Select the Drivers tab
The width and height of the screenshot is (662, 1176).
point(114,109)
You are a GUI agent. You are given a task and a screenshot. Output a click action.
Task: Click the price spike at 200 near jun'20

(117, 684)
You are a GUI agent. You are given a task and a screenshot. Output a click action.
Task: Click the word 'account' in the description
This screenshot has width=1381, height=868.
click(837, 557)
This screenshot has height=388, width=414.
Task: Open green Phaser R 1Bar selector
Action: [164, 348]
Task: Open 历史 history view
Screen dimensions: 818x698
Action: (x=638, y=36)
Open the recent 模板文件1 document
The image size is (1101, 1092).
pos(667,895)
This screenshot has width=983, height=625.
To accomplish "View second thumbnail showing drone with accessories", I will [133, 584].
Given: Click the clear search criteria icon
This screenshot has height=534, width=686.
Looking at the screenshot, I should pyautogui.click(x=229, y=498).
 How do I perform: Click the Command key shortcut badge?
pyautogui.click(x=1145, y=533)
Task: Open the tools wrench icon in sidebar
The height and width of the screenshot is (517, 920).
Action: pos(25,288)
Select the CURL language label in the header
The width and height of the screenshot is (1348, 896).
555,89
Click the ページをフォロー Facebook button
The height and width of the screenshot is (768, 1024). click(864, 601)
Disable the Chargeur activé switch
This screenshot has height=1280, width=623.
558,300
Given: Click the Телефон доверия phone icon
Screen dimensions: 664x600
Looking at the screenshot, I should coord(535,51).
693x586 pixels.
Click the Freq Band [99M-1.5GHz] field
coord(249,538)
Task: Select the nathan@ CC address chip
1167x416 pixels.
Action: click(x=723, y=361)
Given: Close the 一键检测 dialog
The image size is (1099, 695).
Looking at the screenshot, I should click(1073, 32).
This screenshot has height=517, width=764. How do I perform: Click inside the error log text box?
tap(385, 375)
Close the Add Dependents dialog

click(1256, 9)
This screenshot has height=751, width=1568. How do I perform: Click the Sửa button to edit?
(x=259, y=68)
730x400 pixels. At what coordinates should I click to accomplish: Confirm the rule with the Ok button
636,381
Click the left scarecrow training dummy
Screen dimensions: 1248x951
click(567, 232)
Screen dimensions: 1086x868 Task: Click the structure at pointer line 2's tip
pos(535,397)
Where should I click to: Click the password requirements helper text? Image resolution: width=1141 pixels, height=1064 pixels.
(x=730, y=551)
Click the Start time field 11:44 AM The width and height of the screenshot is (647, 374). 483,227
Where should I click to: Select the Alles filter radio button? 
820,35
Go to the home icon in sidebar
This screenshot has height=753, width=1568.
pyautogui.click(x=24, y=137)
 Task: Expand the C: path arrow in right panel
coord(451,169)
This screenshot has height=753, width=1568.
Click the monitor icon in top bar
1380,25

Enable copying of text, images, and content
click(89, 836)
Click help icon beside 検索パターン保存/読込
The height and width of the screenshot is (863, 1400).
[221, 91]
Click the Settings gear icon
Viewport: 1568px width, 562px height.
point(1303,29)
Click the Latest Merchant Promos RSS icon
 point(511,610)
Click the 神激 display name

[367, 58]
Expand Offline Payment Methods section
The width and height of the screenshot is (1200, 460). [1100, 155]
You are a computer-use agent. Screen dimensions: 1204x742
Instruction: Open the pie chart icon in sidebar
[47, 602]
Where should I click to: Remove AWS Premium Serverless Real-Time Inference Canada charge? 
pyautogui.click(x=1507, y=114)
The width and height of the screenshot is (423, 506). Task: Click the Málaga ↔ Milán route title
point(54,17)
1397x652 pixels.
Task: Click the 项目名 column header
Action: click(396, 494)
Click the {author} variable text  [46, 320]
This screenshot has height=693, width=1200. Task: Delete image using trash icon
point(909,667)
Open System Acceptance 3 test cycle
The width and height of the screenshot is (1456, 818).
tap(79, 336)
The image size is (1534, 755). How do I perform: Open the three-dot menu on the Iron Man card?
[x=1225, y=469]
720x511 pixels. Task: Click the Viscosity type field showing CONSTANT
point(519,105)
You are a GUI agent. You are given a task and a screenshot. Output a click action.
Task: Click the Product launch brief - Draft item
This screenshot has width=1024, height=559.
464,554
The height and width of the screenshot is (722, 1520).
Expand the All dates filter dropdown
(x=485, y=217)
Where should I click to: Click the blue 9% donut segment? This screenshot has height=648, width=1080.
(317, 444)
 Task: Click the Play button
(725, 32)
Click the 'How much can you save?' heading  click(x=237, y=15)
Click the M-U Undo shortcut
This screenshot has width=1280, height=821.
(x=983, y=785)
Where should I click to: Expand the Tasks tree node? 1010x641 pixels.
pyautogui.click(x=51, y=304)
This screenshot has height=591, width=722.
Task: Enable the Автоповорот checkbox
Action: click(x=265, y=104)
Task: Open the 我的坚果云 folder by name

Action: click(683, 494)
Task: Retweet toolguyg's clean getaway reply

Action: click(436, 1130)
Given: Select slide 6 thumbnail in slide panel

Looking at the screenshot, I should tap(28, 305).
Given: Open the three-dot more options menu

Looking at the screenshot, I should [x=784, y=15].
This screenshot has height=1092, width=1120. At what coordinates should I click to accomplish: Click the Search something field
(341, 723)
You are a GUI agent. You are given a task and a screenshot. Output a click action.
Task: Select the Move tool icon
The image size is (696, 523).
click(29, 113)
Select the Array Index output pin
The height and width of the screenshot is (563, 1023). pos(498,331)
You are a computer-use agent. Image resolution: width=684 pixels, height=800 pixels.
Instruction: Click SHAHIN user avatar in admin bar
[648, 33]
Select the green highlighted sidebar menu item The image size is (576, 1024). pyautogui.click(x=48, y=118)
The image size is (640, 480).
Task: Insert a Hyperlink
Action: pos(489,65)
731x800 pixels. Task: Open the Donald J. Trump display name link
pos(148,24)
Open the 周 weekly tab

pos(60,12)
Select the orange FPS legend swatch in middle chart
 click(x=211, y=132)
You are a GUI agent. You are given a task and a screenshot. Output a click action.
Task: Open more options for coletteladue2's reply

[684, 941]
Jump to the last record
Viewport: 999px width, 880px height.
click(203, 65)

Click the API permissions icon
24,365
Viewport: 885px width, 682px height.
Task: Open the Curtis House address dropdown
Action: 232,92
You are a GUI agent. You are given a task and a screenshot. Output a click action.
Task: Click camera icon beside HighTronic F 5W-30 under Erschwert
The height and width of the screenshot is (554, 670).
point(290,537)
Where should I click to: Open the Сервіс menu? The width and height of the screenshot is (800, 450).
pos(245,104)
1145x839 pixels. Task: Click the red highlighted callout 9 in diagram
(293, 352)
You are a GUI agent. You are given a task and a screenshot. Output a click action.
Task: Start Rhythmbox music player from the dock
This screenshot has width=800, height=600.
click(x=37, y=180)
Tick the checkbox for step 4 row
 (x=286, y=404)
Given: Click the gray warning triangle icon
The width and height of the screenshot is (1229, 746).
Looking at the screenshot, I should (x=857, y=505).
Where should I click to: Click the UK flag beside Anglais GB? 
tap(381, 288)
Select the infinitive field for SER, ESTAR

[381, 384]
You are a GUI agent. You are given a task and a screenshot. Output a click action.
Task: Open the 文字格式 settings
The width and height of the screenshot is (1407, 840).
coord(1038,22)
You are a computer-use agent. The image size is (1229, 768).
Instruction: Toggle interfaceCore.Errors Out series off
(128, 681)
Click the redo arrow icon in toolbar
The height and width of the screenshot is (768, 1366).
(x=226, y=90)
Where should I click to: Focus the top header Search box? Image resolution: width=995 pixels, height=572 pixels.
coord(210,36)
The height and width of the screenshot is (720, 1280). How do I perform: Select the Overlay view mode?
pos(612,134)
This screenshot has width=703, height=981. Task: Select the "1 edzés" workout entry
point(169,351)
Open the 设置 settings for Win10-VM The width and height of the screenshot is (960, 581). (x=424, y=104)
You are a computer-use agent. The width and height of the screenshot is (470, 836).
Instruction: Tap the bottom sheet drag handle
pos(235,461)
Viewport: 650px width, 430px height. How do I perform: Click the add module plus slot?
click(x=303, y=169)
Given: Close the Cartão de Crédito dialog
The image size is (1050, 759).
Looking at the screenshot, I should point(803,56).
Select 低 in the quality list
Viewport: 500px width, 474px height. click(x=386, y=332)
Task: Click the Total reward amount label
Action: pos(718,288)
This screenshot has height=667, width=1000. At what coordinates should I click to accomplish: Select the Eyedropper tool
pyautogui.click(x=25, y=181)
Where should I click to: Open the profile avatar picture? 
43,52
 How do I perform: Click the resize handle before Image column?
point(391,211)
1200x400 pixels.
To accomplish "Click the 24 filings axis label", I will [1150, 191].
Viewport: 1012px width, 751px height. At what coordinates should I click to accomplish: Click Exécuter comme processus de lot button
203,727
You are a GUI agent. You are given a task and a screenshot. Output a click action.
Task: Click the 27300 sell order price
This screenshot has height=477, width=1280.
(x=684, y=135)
○ ○ ○ ○ ○
**Task to complete**
For every line in the listing above that holds "Start", add one to a tally, and give that tally alone.

**Task output**
2